Que el mayor tema de debate de nuestro país sea quién va a representar a la televisión pública (a mí me representa poco) en el festival de Eurovisión, es más que significativo en una sociedad absurda como la nuestra. Que si feminismo, que si letras poco curradas, que si lenguas cooficiales.
Toda una suerte de temáticas para que las hordas de mamporreros construyan su demagogia a cuenta del show benidormense que ha montado el gobierno para entretenernos mientras bajamos la colina de Omicron y los inmunólogos se lanzan sobre sus yugulares. Algo más que frecuente en esta legislatura de las pandereitas donde abundan las cortinas de humo para que los parlamentarios sigan haciendo de las suyas.
Yo, que siempre he sido más de Gericault, me divierto mucho más aventando las miserias de un evento que, además de sacarle las corás a los artistas (seguro que más de uno ha palmado pasta), deja entrever las montañas de caspa que cubren el panorama musical a base de cancioncillas pegadizas que animan la clase de aqua-gym.
Siento que mi canción favorita no vaya a Turín, pero pronunciar la palabra “arte” cuando hablamos de la Bandini me parece bastante pretencioso (aviso a todos aquellos que se están marcando tesis doctorales sobre iconografía en las redes sociales). Bailaré su himno todas las veces que sea necesario, aunque siga viendo en ella a otra middle-class erigida en alegoría libertaria del romanticismo maternal.
En mitad de esta lucha en el barro a la que no ha sido invitada Pamela Anderson (luego me vienen con el patriarcado), tengo el presentimiento de que la única que ha salido perdiendo es la chiquita que ha ganado...
Rigoberta se hinchará a billetes gracias a Spotify (solo espero que eclipse a Rosalía lo antes posible) y las gallegas tendrán cubierto el verano a base de bolos. Mientras, BMG, la gran discográfica que hay detrás de Chanel, la fagocitará mientras cuatro payasos se dedican a insultarla en aras de ese feminismo que defienden a ultranza. Un juguete roto más que, vestida de Carmen Farala (la drag queen que ha diseñado sus monos relucientes), yacerá en la cuneta del eurofestival.
Y es que nada mejor que saber quién eres y adónde vas, no sea que con tantas ganas y tantos deseos por cumplir, te pegues un trastazo monumental.
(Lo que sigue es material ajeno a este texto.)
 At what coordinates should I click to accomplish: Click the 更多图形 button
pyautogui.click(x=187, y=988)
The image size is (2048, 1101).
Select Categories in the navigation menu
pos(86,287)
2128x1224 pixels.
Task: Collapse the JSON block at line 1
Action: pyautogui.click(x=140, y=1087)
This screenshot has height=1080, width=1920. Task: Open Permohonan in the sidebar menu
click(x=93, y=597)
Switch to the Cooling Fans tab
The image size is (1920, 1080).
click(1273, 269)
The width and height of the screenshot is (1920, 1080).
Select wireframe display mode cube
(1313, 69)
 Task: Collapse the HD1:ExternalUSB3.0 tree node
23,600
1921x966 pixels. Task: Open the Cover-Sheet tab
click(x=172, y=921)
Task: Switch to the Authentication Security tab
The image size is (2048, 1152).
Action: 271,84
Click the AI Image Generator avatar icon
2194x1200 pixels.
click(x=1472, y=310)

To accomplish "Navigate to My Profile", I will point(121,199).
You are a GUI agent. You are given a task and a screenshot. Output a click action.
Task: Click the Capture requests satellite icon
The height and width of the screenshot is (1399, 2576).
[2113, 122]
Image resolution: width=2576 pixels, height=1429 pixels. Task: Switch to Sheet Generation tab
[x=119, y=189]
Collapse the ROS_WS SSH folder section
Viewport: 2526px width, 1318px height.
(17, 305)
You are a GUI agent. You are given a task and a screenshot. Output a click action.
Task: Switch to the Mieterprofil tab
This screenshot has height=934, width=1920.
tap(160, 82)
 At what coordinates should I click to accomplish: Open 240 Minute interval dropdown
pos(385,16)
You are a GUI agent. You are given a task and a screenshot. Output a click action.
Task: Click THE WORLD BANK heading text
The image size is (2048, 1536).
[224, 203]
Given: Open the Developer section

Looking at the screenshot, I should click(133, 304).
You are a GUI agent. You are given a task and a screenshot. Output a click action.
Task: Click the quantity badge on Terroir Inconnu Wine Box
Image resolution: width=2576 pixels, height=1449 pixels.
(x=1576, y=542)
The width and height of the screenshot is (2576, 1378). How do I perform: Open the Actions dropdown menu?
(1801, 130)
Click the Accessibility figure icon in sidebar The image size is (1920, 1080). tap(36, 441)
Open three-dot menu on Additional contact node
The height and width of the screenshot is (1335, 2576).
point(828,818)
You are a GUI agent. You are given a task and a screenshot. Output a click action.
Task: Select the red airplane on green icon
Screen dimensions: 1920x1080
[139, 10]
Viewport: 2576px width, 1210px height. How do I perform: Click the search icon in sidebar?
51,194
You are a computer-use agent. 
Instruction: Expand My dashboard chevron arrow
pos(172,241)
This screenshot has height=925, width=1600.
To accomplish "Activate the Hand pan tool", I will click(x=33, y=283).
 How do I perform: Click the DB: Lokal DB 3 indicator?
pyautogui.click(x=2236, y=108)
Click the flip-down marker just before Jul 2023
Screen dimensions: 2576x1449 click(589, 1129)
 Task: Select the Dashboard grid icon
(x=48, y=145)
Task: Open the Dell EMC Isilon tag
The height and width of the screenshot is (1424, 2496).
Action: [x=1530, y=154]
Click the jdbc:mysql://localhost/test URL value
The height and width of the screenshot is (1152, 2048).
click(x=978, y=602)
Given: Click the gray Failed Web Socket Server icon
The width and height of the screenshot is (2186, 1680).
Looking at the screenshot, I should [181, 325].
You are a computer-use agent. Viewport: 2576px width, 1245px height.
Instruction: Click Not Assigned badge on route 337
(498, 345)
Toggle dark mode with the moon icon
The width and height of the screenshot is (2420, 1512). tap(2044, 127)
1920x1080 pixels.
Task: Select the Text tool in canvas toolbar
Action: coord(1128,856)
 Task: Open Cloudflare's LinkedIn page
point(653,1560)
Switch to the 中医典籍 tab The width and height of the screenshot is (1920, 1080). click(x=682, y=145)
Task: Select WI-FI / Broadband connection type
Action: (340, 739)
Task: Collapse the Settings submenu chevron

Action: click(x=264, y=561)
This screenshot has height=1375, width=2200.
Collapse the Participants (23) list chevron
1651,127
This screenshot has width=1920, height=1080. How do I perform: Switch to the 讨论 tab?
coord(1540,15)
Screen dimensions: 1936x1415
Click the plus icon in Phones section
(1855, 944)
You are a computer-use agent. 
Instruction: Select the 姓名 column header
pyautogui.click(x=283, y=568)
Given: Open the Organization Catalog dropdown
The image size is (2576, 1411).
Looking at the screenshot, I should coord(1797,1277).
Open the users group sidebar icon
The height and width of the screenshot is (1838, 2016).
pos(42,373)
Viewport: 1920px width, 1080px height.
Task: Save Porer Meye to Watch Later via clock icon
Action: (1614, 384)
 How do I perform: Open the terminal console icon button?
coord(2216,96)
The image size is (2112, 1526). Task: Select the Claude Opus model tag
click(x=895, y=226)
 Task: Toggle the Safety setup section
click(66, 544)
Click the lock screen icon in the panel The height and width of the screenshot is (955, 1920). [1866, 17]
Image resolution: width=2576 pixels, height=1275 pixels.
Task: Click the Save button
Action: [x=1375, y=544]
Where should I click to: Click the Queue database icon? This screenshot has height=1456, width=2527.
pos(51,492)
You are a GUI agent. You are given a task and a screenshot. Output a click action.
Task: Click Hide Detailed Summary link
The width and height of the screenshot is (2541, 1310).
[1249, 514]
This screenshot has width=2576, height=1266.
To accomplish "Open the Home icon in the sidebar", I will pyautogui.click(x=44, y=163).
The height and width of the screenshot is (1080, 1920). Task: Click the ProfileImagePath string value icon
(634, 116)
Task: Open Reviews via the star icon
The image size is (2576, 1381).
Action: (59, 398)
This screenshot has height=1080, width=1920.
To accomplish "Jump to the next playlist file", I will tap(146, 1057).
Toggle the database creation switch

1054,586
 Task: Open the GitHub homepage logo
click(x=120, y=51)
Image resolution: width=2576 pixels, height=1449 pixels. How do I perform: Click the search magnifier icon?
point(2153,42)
Que se lo digan a Pitschi, la gatita que no quería ser gatita, un álbum que Hans Fischer escribió e ilustró en 1947 pero que Blackie Books ha traído a las librerías españolas hace unos meses.
Mauli y Ruli,los gatos de la abuela Luisa, tienen cinco hijos. Mientras Grigri, Groggi, Patschi y Negri se pasan el día enredando, Pitschi, la gatita más pequeña y delicada se marcha en busca de algo diferente. Es así como se topa con un gallo orgulloso, una cabra que da leche, una familia de patos nadadores y otra de conejos saltarines. Intenta ser como todos ellos y lo único que consigue es llevarse un susto monumental que la deja medio muerta. ¿Sobrevivirá?
Con este clásico de las letras infantiles, les invito a darse una vuelta por su propia existencia acompañados de las litografías que llenan de vida un libro que, además de ser apto para todos los públicos, tiene un ligero regusto a otras obras donde el inconformismo y la curiosidad infantiles se abrazan para presentar el yo y sus circunstancias. Que nunca viene mal eso de conocerse. No sea que con tantas ganas, acabemos reventando.